Starting with 2.57.0.RC2, default document encoding for TTCN-3 and ASN.1 source files changed from ISO-8859-1 to UTF-8. You need to explicitly specify alternative encoding using the --encoding switch of one of the importer3 commands if you use anything else than UTF-8. Argument of the --encoding option can be any value from the "Canonical Name for java.nio API" column of the following table:
http://java.sun.com/javase/6/docs/technotes/guides/intl/encoding.doc.html
Note that the table in the link above is applicable to Java SE 6, so not all encodings may be supported by earlier versions of Java. Also note that this dependency on Java version is applicable only during translation phase and not during execution, because OpenTTCN runtime has no dependency on Java.
UTF-8 is just one encoding for characters from the UCS charset.
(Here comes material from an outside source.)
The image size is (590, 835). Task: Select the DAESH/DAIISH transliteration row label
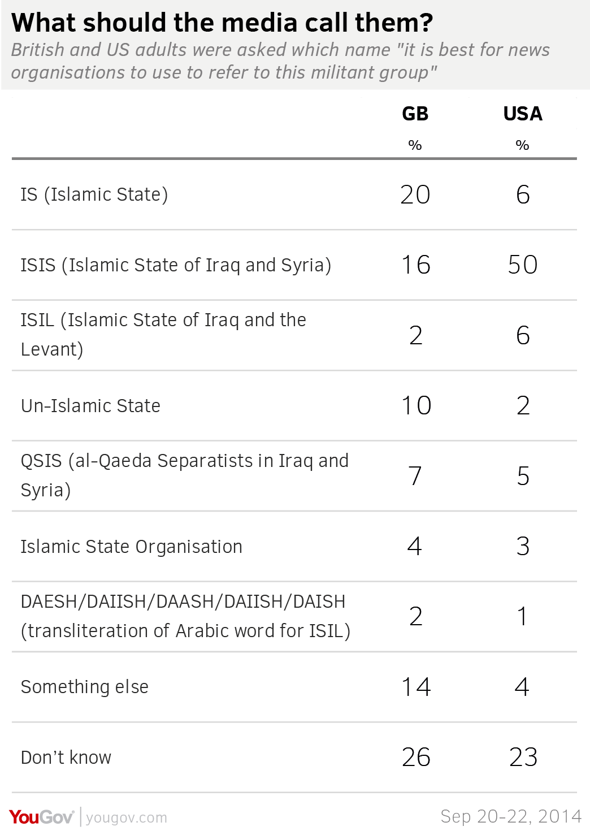click(185, 616)
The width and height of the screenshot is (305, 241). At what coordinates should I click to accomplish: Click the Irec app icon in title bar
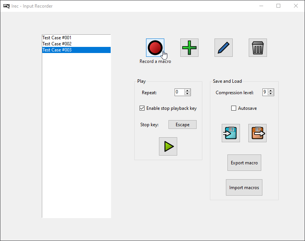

While UTF-8 encoding can represent all characters from the UCS charset, some other encodings cannot, and they are limited only to a certain character repertoire that is a subset of full UCS charset. No matter what is the original encoding of the document however, after translation all universal charstring literals are normalized and are stored in the OpenTTCN repository in some uniform way that is independent of the original document encoding. While repository storage of universal charstring literals is transparent for the user, it guarantees to be able to properly represent all Unicode code points. This same normalized 32-bit representation of each Unicode character is also applicable to OpenTTCN executor during runtime, and it is also transparent for the user.
End user can observe Unicode characters during runtime only through the TCI data interface. C version of this interface allocates 32 bits per each universal character, thus allowing to represent full UCS character repertoire in UTF-32 form which is effectively a raw unencoded representation of UCS. Java version of this interface uses built-in Java String type to represent universal charstring literals, hence it effectively uses UTF-16 encoding to represent UCS character repertoire.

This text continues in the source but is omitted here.